By far, the best feature of Mukilteo Park is the splendid view opportunities of the Puget Sound and Whidbey Island! I highly suggest accommodating your visit to this scenic park with a ride on the Washington State Ferry.
The average temperature for Mukilteo is August~ 61.9 degrees, November~ 44.4 degrees. Overall climate is considered mild and the average rainfall is 35.24. I recommend being prepared for some mild winds by including jacket. The winds off the shore feel wonderful during warm days, but can be chilling in the evenings and during inclement weather.
Mukilteo State Park is 26 miles north of Seattle. From Interstate 5, take exit 189 to Hwy. 526. You may follow signs indicating Mukilteo to Clinton Ferry, and you will safely arrive at Mukilteo State Park.
My initial fondness for this location stems from childhood. Mukilteo State Park was one of my Mothers favorite beach spots during the school-less summer months. She would pack a lunch, gather a friend and their children, and drive my sister and I to the park for the day. During that era of time, we enjoyed the pursuit of hermit crabs. They were never harmed, we just liked to find tide pools, lift a rock, and watch them scurry. Seashell gathering, sandcastle construction, and tide jumping were among our other adventures of the day.
Moving forward to high school years, this became one of mine and my high school sweethearts most romantic date places. Daytime excursions allowed for kite flying, bird watching, and other beach-combing activities. Encompassing 17.56 acres with 1,495 feet of saltwater shoreline, the view of Puget Sound and Whidbey Island is spectacular from this Snohomish County location! The sensational sunsets add immensely to this park lands panoramic significance. To further enjoy the serenity of this locale, we would board (as pedestrian passengers) the Washington State Ferry, and ride over to Clinton, Washington and back. Ferry service to Whidbey Island is located northeast of the park.
Of course when parenthood hit our horizon this park regained popularity in a childlike sense. Our daughters enjoy hermit crab and other marine life observation. They like to venture into the waves and tide hop as well. I do not allow them to swim here, nor is swimming recommended because of the tide currents and extreme drop-offs. Kite flying is doable here, but no longer is this park our first choice for this activity due to visitor population expansion.
Other activities that we have seen transpire include shore fishing and occasional clam digging. It remains a picnic favorite amongst locals. Typical beach combing excursions make this park evermore popular. Another great compliment to Mukilteo State Park is the picnic area. Here you will find 47 tables, 10 stoves, and 7 fire rings. Also on this site is a large restroom with dressing rooms. Boaters tend to like the 4-lane boat launch ramp, and 239 car and boat trailer combination parking lot.

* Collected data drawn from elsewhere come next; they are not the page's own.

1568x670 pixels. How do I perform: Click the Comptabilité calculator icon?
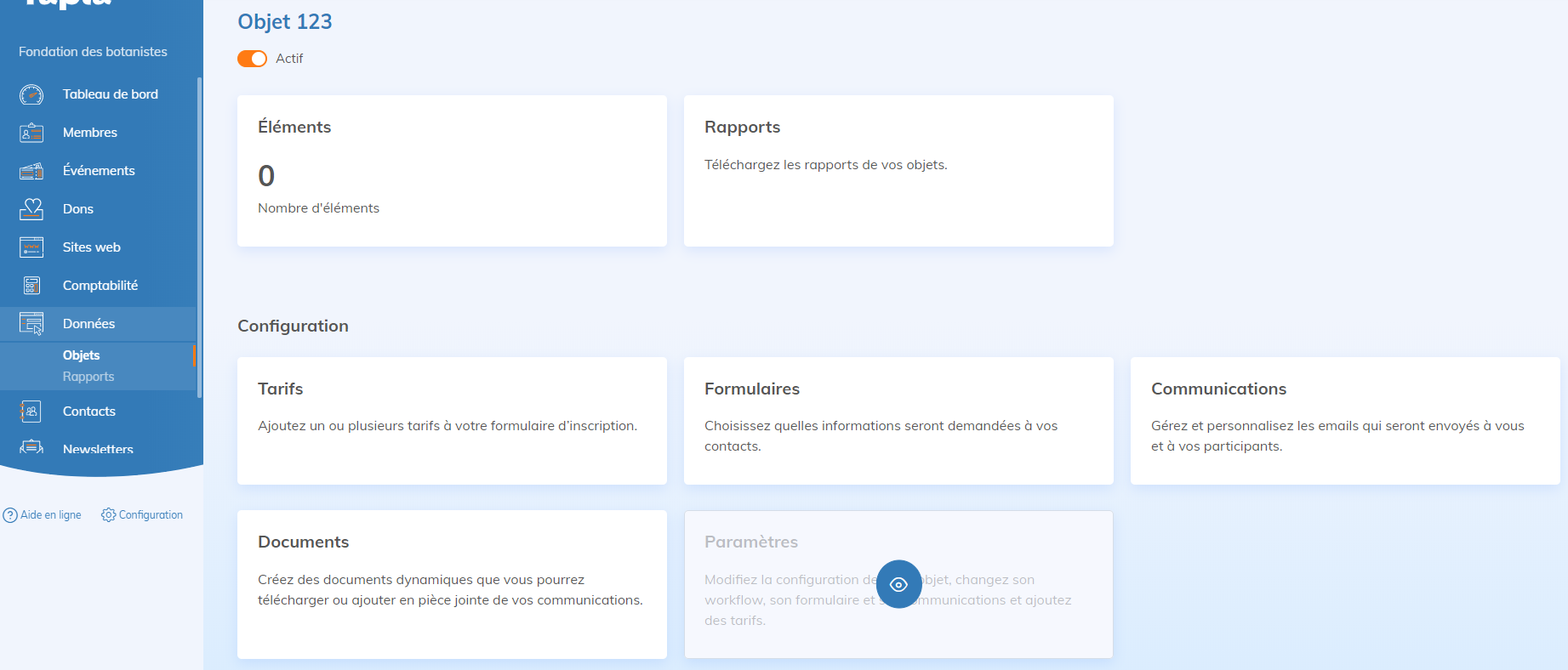[x=31, y=286]
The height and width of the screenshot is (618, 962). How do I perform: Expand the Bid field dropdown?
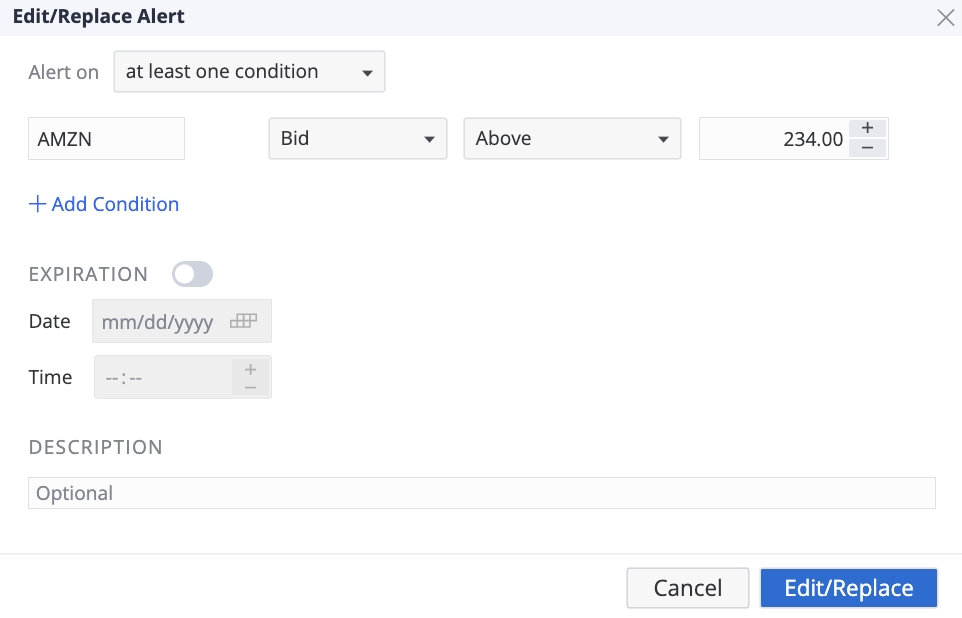(357, 139)
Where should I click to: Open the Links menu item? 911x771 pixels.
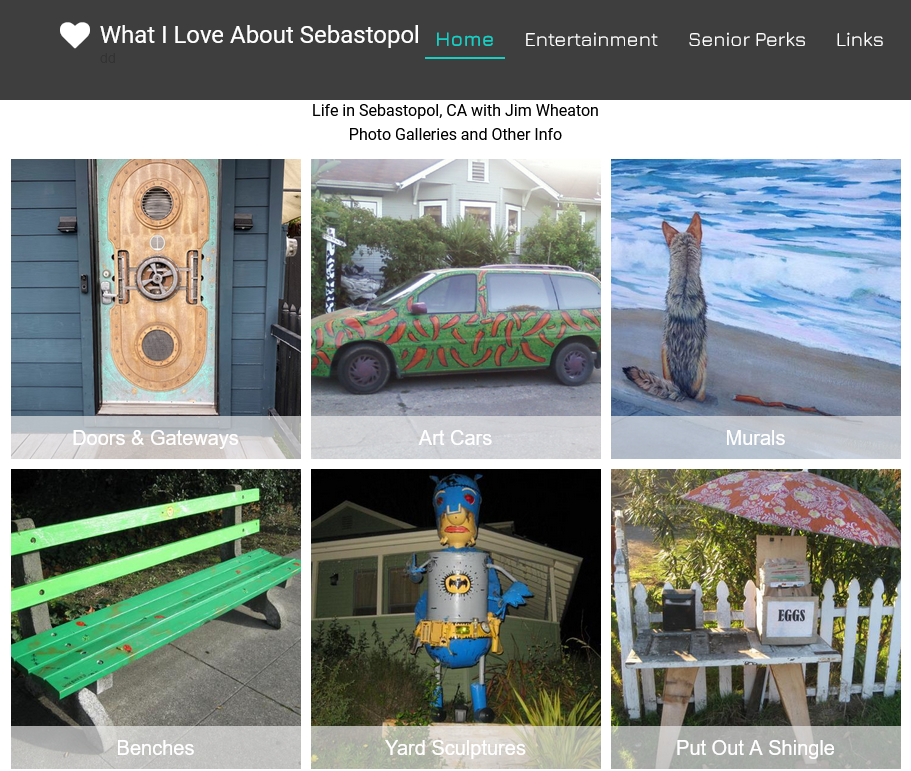coord(859,40)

This park does not offer camping or other overnite options.
Five bulletin boards offer ongoing beach related information; including shellfish regulations, a Point Elliot Treaty sign display, environmental education, and miscellaneous other reads. A commuter-parking lease with Diamond Parking, Inc. of Seattle, Washington, allows transit parking close to the ferry terminal. Unfortunately, this is one of the very aspects that contribute to crowding and lack of parking at peak visit times. We do understand the necessity of this service thought, and allow it to be just a minor deterrent.
Located just north of this park, you find the Mukilteo Light Station, owned and operated by the U.S. Coast Guard. The U.S. Coast Guard and the Mukilteo Historical Society cooperatively operate the Mukilteo light station. The land immediately east of the park is owned by Burlington Northern Railroad, and the railroad passes between the boundary of the park and the City of Mukilteo.
For up to date information with regard to the Washington State Ferry, Mukilteo to Clinton, departure times and rates please contact:
Mukilteo State Park is the result of 18 parcel acquisitions. The first parcel was acquired in 1952, and the last in 1973. Store partners J. D. Fowler and Morris H. Frost founded the local town of Mukilteo. Originally known as Point Elliot (the Point Elliot Treaty was signed here), Mr. Fowler changed the town name to Mukilteo (Indian word meaning good camping ground) in 1862.